* [EXCERPTED PASSAGE]:

Angel flanked by two readers of scripture

“Case by Casebolt” is a recurring series examining the prophetic interpretations that Ellen White appropriated from William Miller.

In my previous cases of prophetic interpretation, I have detailed specific examples of William Miller’s 15 prophetic proofs, which he thought confirmed that the second coming of Christ was predicted to occur in 1843. These cases demonstrated that Millerite interpretations were not plain, literal, or common sense but rather “fanciful” and “far-fetched,” as Adventist apologist F. D. Nichol stated. I have also documented that, as a teenager, Ellen White accepted Miller’s conclusions because she saw, through direct revelation, that God sent Miller regular angelic instructions and provided him with the interpretive ability to explain obscure time prophecies. She also claimed she was “shown” that S. S. Snow’s paper, “The True Midnight Cry,” was the “glorious light” coming from Christ’s “glorious” right hand. Her visions, she believed, were also supported by non-contextual (allegorical-typological-historicist) eisegesis of Bible texts.

But some readers may be thinking, “You have pointed out weaknesses in White’s reasoning, but what better alternative do you have to replace Miller’s/White’s interpretations?” So, I pause in dissecting a series of specific Millerite prophetic proofs to provide a broader, canonical perspective. It will demonstrate that the Millerites conflated a crucial dissimilarity between the biblical books of Daniel and Revelation. 

To begin, I must first briefly survey Revelation’s history of interpretation. In the apostolic age, what became known as the preterist mode of interpretation predominated. This school believed that the bulk of events described in John of Patmos’s Apocalypse were previously fulfilled within a generation (or perhaps two) of its composition. These generations also believed that the second coming of Christ would be literal. However, when a literal and imminent second coming did not occur, they—like the later Millerites—considered other interpretations. When Nicene Christianity became the Roman Empire’s state church in 380, some said that God’s kingdom had come to earth in the guise of the church’s influential presence. Later in the 18th century, an interpretative school called futurism—originally developed by Jesuits—asserted that most of the events in Revelation would be fulfilled in a future immediately prior to the second advent.

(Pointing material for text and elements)
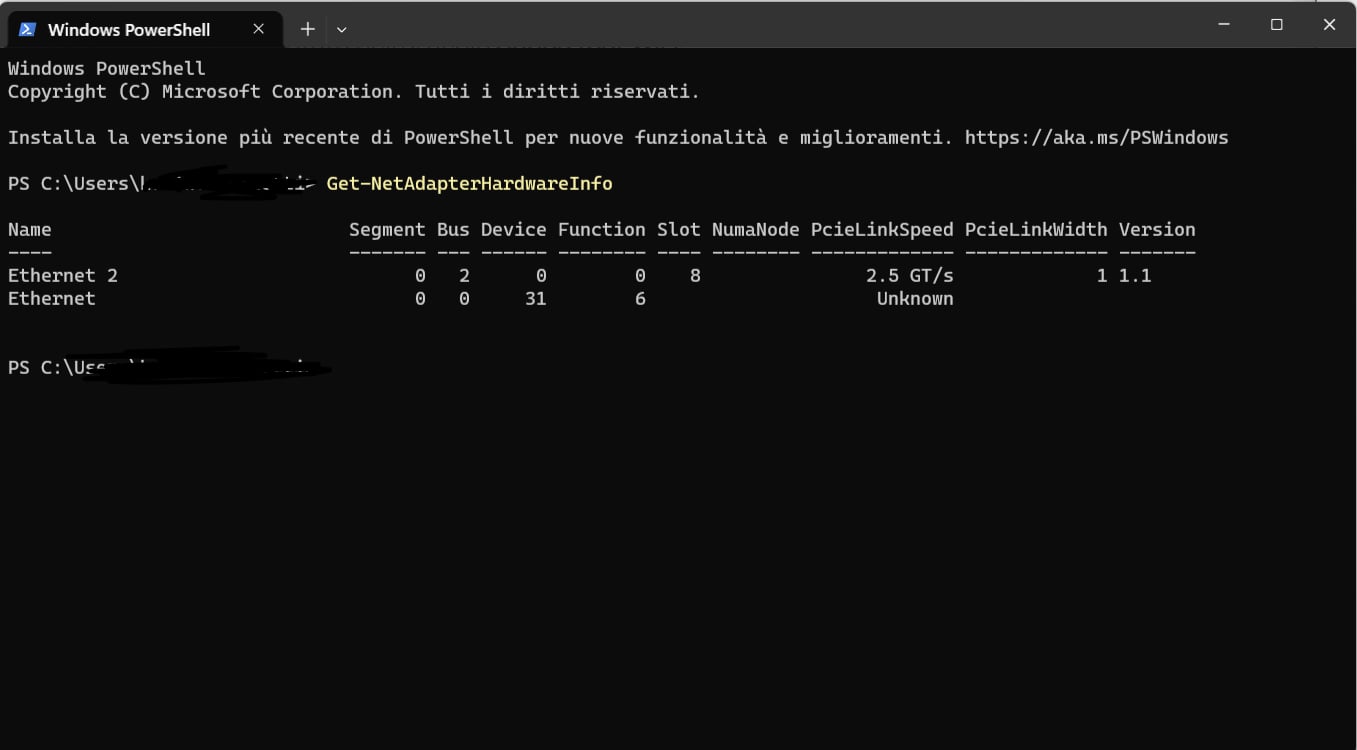This screenshot has width=1357, height=750.
Task: Maximize the terminal window
Action: [x=1277, y=25]
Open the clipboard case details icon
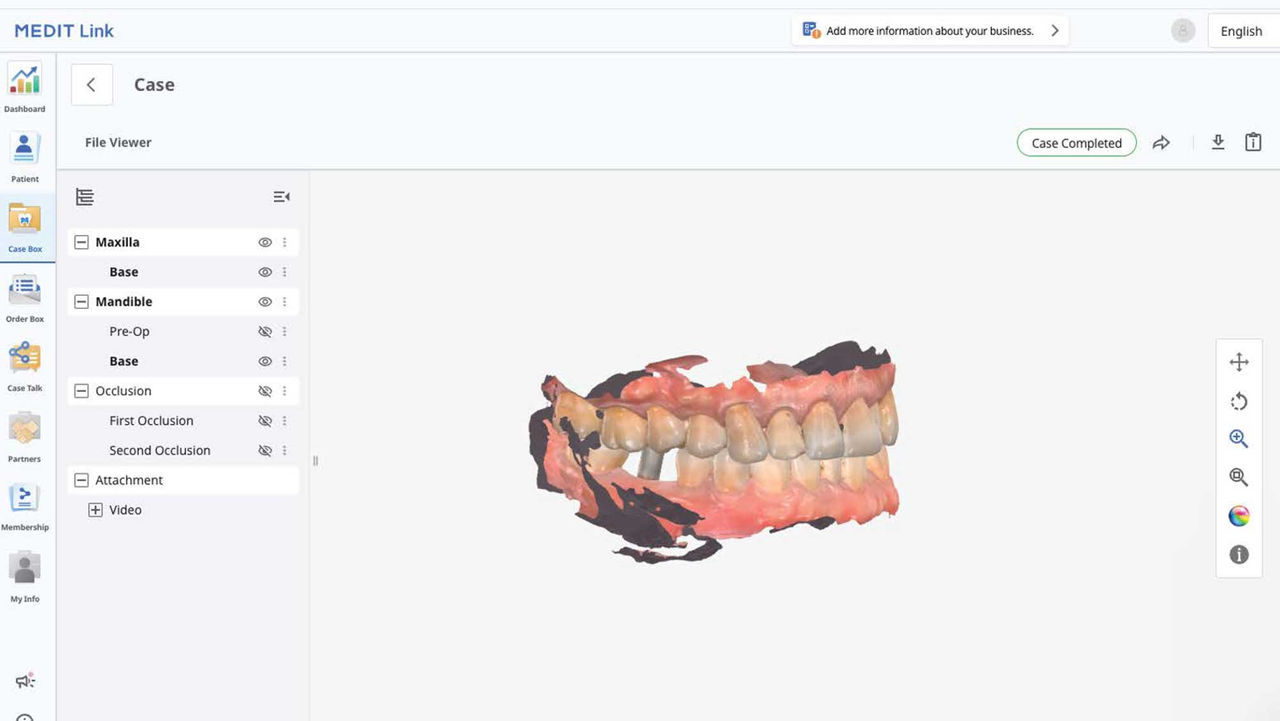This screenshot has height=721, width=1280. [x=1252, y=143]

* [INSTRUCTIONS]:
1: Outside the series title, list every individual the passage on Millerite prophecy refers to by surname.
2: According to the passage on Millerite prophecy, in what year did Nicene Christianity become the Roman Empire's state church?
3: Duplicate the passage on Millerite prophecy from "But some readers" to "Daniel and Revelation.".
This material has no connection to the passage on Millerite prophecy.

* [EXPECTED RESULTS]:
1: William Miller, Ellen White, F. D. Nichol, S. S. Snow

2: In 380.

3:
But some readers may be thinking, “You have pointed out weaknesses in White’s reasoning, but what better alternative do you have to replace Miller’s/White’s interpretations?” So, I pause in dissecting a series of specific Millerite prophetic proofs to provide a broader, canonical perspective. It will demonstrate that the Millerites conflated a crucial dissimilarity between the biblical books of Daniel and Revelation.